Un bando europeo per la concessione con project financing della gestione dell’illuminazione votiva e contestuale riqualificazione di impianti e strutture nei cimiteri

Il Comune di Bitonto affiderà in concessione, mediante finanza di progetto (art. 183, comma 15, del Codice degli Appalti), il servizio di gestione dell’illuminazione votiva e contestuale riqualificazione di impianti e strutture nei cimiteri del centro urbano e delle due frazioni di Mariotto e Palombaio.

Il progetto di fattibilità tecnico-economica, alla base della procedura di gara aperta, che sarà aggiudicata con il criterio dell’offerta economicamente più vantaggiosa, è stato presentato dalla società D.E.S.I. srl di Milano in qualità di soggetto promotore.

La proposta affianca al servizio di erogazione diretta all’utenza dell’illuminazione votiva nelle tre aree cimiteriali una serie di servizi, interventi e lavori, che comprendono, tra gli altri, l’adeguamento degli impianti elettrici votivi, l’adeguamento, ammodernamento e ampliamento della pubblica illuminazione nel cimitero del centro urbano, il relamping dei tre cimiteri comunali, la realizzazione dell’impianto di videosorveglianza, dell’impianto di diffusione sonora e dell’impianto fotovoltaico, l’impermeabilizzazione dei solai dei colombari della nuova area cimiteriale, il completamento (pavimentazione) dell’area di ingresso del cimitero di Mariotto e la riqualificazione della chiesa del cimitero di Bitonto centro.
La concessione ha un valore presunto, a base di gara, di quasi 3,5 milioni di euro.

La complessa procedura di project financing risponde ad una precisa scelta innovativa, che ha richiesto tempi di progettazione e definizione più lunghi di una semplice gara di affidamento del servizio di illuminazione votiva, compensati, però, dalla possibilità di ottenere per un lungo periodo un’efficiente e professionale gestione del servizio e la contestuale riqualificazione delle strutture e degli impianti dei tre cimiteri, senza alcun costo per il Comune.
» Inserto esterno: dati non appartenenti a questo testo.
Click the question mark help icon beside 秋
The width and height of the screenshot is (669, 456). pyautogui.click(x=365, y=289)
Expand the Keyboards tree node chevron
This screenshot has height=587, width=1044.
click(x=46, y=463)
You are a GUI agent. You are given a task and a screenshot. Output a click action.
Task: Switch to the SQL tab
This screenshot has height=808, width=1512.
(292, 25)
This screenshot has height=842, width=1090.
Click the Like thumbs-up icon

Benefici sono previsti anche per i cittadini, dal momento che sono state fissate tariffe di servizio (16 euro, iva esclusa, per il canone annuo e 10 euro per il contributo di allaccio, che sarà gratuito per chi ha un precedente allaccio e sottoscriverà il contratto entro 6 mesi dall’attivazione del servizio) inferiori a quelle praticate dal precedente gestore, che sono oggetto di valutazione delle offerte in gara e potranno, quindi, essere ulteriormente riviste al ribasso.

Il termine di presentazione delle offerte al bando di gara europeo, inizialmente fissato al 27 aprile 2020, subirà uno slittamento in conseguenza delle disposizioni introdotte dal Governo per l’emergenza Coronavirus: un rinvio al 1° giugno è stato determinato dal dpcm 11 marzo 2020; a questo seguirà la proroga del termine al 1° luglio dopo l’emanazione del dpcm 10 aprile 2020.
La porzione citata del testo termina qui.